Simulation studies are used for many purposes, one of which is to examine how distributional assumptions affect the coverage probability of a confidence interval. This article describes the "zipper plot," which enables you to compare the coverage probability of a confidence interval when the data do or do not follow certain distributional assumptions.
I saw the zipper plot in a tutorial about how to design, implement, and report the results of simulation studies (Morris, White, Crowther, 2017). An example of a zipper plot is shown to the right. The main difference between the zipper plot and the usual plot of confidence intervals is that the zipper plot sorts the intervals by their associated p-values, which causes the graph to look like a garment's zipper.
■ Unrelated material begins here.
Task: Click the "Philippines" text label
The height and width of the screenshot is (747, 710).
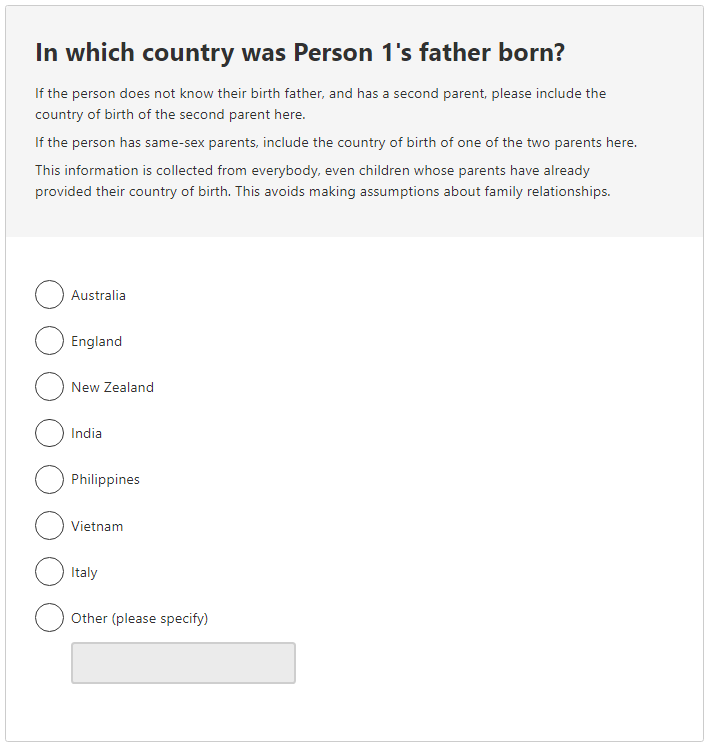Action: [105, 479]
The zipper plot in this blog post is slightly different from the one that is presented in Morris et al. (2017, p. 22), as discussed at the end of this article.
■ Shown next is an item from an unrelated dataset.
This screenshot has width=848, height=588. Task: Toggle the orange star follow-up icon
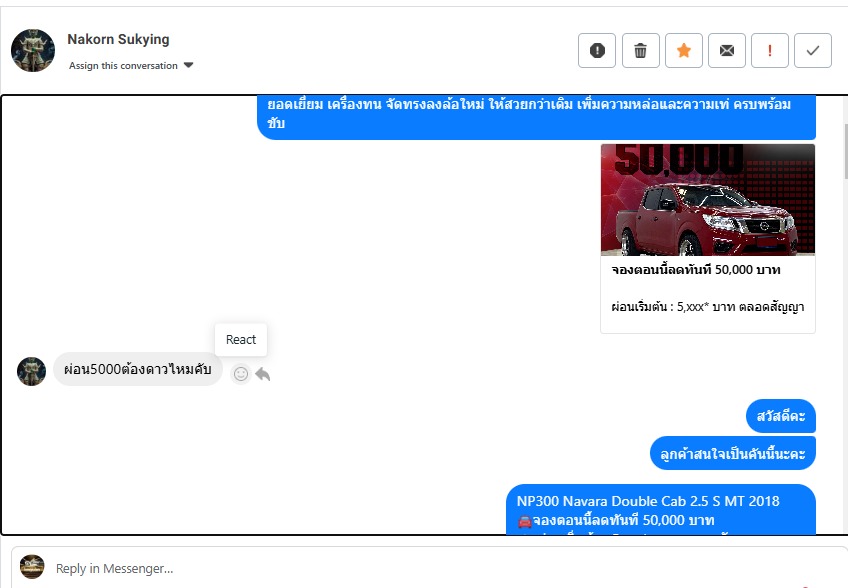(x=684, y=50)
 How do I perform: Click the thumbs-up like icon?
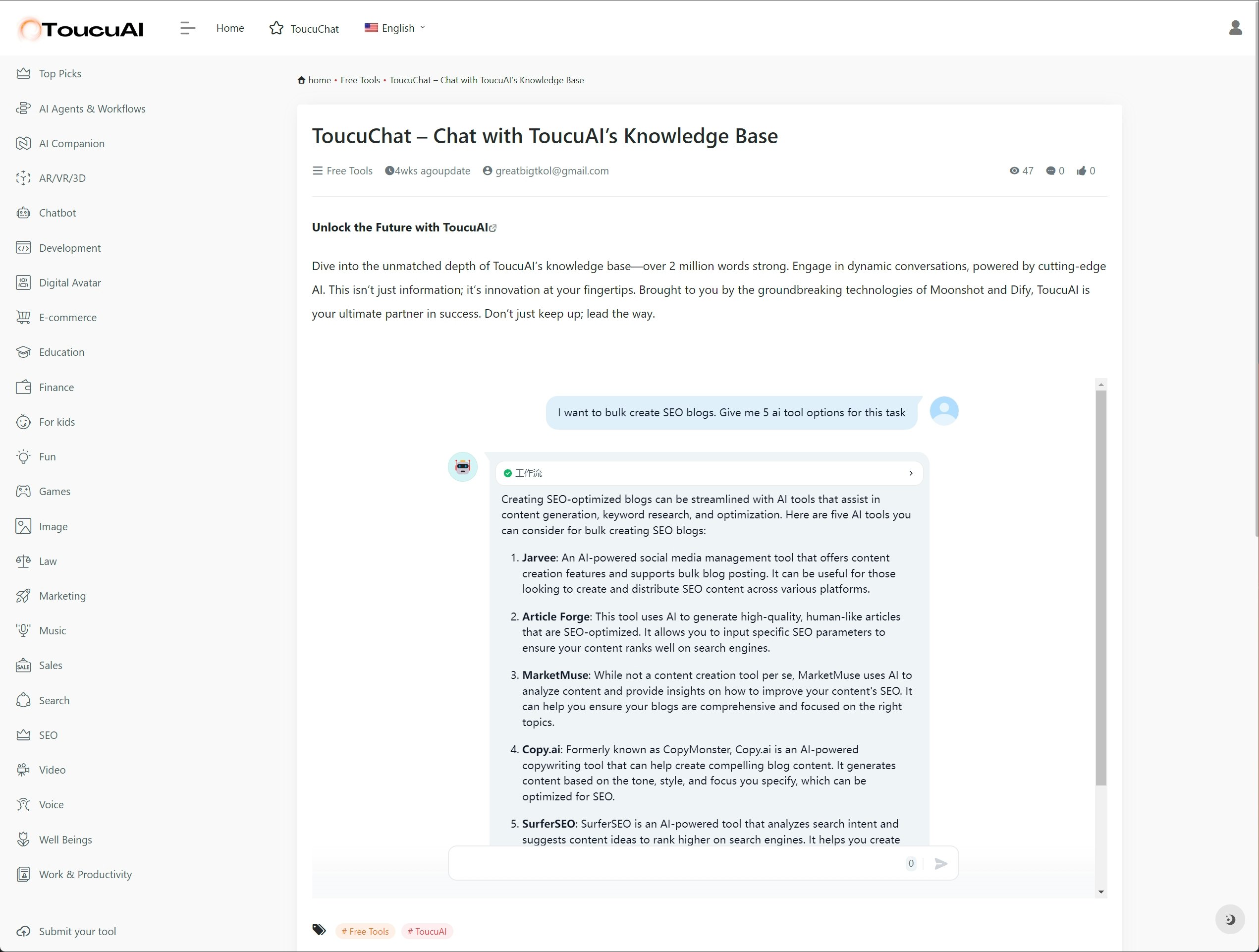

Coverage probabilities for confidence intervals
A formulas for a confidence interval (CI) is based on an assumption about the distribution of the parameter estimates on a simple random sample. For example, the two-sided 95% confidence interval for the mean of normally distributed data has upper and lower limits given by the formula
x̄ ± t* s / sqrt(n)
where x̄ is the sample mean, s is the sample standard deviation, n is the sample size, and
t*
is the 97.5th percentile of the t distribution with n – 1 degrees of freedom.
You can confirm that the formula is a 95% CI by simulating many N(0,1) samples and computing the CI for each sample. About 95% of the samples should contain the population mean, which is 0.
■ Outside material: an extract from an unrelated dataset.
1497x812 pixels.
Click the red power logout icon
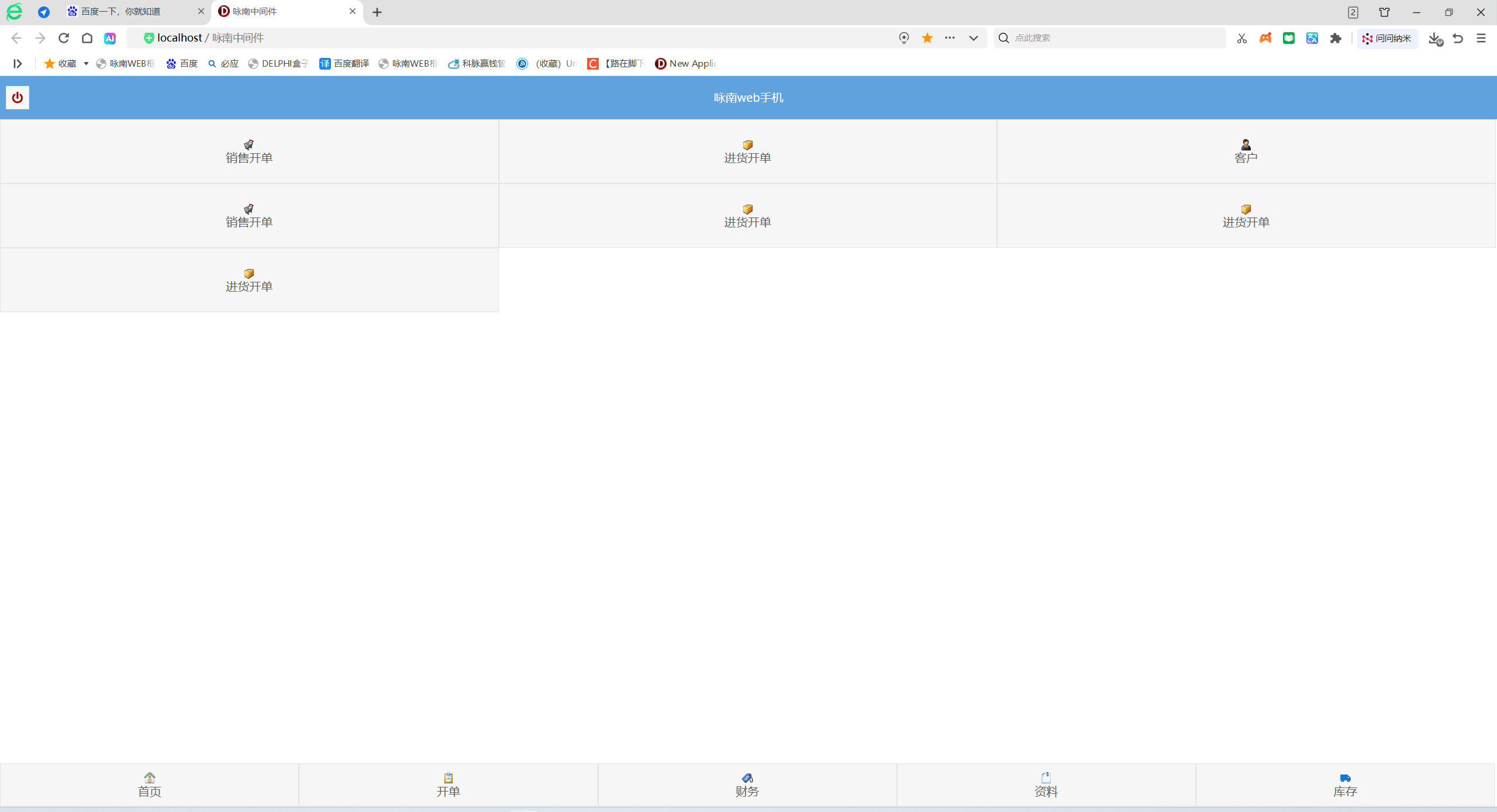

The central limit theorem indicates that the formula is asymptotically valid for sufficiently large samples nonnormal data. However, for small nonnormal samples, the true coverage probability of those intervals might be different from 95%. Again, you can estimate the coverage probability by simulating many samples, constructing the intervals, and counting how many time the mean of the distribution is inside the confidence interval. A previous article shows how to use simulation to estimate the coverage probability of this formula.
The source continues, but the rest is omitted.